▶ Problem
What is needed here is a faithful repeat of every entry, with no character changed.

▶ Collected data entries
####################

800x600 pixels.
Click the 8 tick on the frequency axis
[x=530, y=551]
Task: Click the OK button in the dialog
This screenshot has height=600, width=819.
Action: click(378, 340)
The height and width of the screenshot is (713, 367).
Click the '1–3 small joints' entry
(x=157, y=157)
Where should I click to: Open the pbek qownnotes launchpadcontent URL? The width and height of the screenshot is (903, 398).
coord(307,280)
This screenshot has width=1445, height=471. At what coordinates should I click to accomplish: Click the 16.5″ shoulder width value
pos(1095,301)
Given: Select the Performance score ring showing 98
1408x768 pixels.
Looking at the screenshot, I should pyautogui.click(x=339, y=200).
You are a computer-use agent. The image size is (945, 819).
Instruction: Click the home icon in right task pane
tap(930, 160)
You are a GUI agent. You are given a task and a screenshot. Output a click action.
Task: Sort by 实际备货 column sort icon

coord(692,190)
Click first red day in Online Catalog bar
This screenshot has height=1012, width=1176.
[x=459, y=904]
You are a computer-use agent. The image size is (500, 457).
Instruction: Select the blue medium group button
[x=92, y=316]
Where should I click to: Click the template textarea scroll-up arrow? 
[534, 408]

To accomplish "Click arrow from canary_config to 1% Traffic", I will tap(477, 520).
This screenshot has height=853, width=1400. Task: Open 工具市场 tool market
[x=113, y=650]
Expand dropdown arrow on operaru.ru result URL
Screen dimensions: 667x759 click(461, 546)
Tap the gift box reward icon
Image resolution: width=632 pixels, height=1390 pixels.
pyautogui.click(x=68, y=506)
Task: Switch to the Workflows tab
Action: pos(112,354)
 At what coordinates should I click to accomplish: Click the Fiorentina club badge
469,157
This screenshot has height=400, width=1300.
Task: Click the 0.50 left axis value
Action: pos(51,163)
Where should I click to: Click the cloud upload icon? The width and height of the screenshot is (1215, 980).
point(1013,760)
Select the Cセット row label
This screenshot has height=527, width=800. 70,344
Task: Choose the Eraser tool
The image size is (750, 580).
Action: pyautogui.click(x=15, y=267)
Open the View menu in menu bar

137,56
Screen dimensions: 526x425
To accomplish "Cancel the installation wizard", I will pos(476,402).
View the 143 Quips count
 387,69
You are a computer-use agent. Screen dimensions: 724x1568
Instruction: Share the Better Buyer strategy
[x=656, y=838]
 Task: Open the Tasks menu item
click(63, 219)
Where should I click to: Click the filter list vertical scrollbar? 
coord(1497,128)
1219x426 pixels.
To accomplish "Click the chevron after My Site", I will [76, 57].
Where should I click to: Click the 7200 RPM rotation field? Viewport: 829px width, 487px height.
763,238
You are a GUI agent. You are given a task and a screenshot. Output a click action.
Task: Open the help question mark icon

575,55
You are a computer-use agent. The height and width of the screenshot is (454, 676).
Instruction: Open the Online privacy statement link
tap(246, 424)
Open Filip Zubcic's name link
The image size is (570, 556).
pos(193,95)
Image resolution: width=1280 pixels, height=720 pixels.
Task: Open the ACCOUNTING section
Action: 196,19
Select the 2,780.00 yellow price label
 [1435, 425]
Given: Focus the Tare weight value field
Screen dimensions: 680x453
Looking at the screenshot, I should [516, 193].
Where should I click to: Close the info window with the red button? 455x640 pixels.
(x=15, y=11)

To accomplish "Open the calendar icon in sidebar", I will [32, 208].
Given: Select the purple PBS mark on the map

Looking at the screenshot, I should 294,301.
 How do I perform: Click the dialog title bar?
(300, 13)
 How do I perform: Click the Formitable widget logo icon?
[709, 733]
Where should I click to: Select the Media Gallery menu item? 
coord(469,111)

####################

▶ Answer section
800x600 pixels.
Click the 8 tick on the frequency axis
[x=530, y=551]
Task: Click the OK button in the dialog
This screenshot has height=600, width=819.
Action: click(378, 340)
The height and width of the screenshot is (713, 367).
Click the '1–3 small joints' entry
(x=157, y=157)
Where should I click to: Open the pbek qownnotes launchpadcontent URL? The width and height of the screenshot is (903, 398).
coord(307,280)
This screenshot has width=1445, height=471. At what coordinates should I click to accomplish: Click the 16.5″ shoulder width value
pos(1095,301)
Given: Select the Performance score ring showing 98
1408x768 pixels.
Looking at the screenshot, I should pyautogui.click(x=339, y=200).
You are a computer-use agent. The image size is (945, 819).
Instruction: Click the home icon in right task pane
tap(930, 160)
You are a GUI agent. You are given a task and a screenshot. Output a click action.
Task: Sort by 实际备货 column sort icon

coord(692,190)
Click first red day in Online Catalog bar
This screenshot has height=1012, width=1176.
[x=459, y=904]
You are a computer-use agent. The image size is (500, 457).
Instruction: Select the blue medium group button
[x=92, y=316]
Where should I click to: Click the template textarea scroll-up arrow? 
[534, 408]

To accomplish "Click arrow from canary_config to 1% Traffic", I will tap(477, 520).
This screenshot has height=853, width=1400. Task: Open 工具市场 tool market
[x=113, y=650]
Expand dropdown arrow on operaru.ru result URL
Screen dimensions: 667x759 click(461, 546)
Tap the gift box reward icon
Image resolution: width=632 pixels, height=1390 pixels.
pyautogui.click(x=68, y=506)
Task: Switch to the Workflows tab
Action: pos(112,354)
 At what coordinates should I click to accomplish: Click the Fiorentina club badge
469,157
This screenshot has height=400, width=1300.
Task: Click the 0.50 left axis value
Action: pos(51,163)
Where should I click to: Click the cloud upload icon? The width and height of the screenshot is (1215, 980).
point(1013,760)
Select the Cセット row label
This screenshot has height=527, width=800. 70,344
Task: Choose the Eraser tool
The image size is (750, 580).
Action: pyautogui.click(x=15, y=267)
Open the View menu in menu bar

137,56
Screen dimensions: 526x425
To accomplish "Cancel the installation wizard", I will pos(476,402).
View the 143 Quips count
 387,69
You are a computer-use agent. Screen dimensions: 724x1568
Instruction: Share the Better Buyer strategy
[x=656, y=838]
 Task: Open the Tasks menu item
click(63, 219)
Where should I click to: Click the filter list vertical scrollbar? 
coord(1497,128)
1219x426 pixels.
To accomplish "Click the chevron after My Site", I will [76, 57].
Where should I click to: Click the 7200 RPM rotation field? Viewport: 829px width, 487px height.
763,238
You are a GUI agent. You are given a task and a screenshot. Output a click action.
Task: Open the help question mark icon

575,55
You are a computer-use agent. The height and width of the screenshot is (454, 676).
Instruction: Open the Online privacy statement link
tap(246, 424)
Open Filip Zubcic's name link
The image size is (570, 556).
pos(193,95)
Image resolution: width=1280 pixels, height=720 pixels.
Task: Open the ACCOUNTING section
Action: 196,19
Select the 2,780.00 yellow price label
 [1435, 425]
Given: Focus the Tare weight value field
Screen dimensions: 680x453
Looking at the screenshot, I should [516, 193].
Where should I click to: Close the info window with the red button? 455x640 pixels.
(x=15, y=11)

To accomplish "Open the calendar icon in sidebar", I will [32, 208].
Given: Select the purple PBS mark on the map

Looking at the screenshot, I should 294,301.
 How do I perform: Click the dialog title bar?
(300, 13)
 How do I perform: Click the Formitable widget logo icon?
[709, 733]
Where should I click to: Select the Media Gallery menu item? 
coord(469,111)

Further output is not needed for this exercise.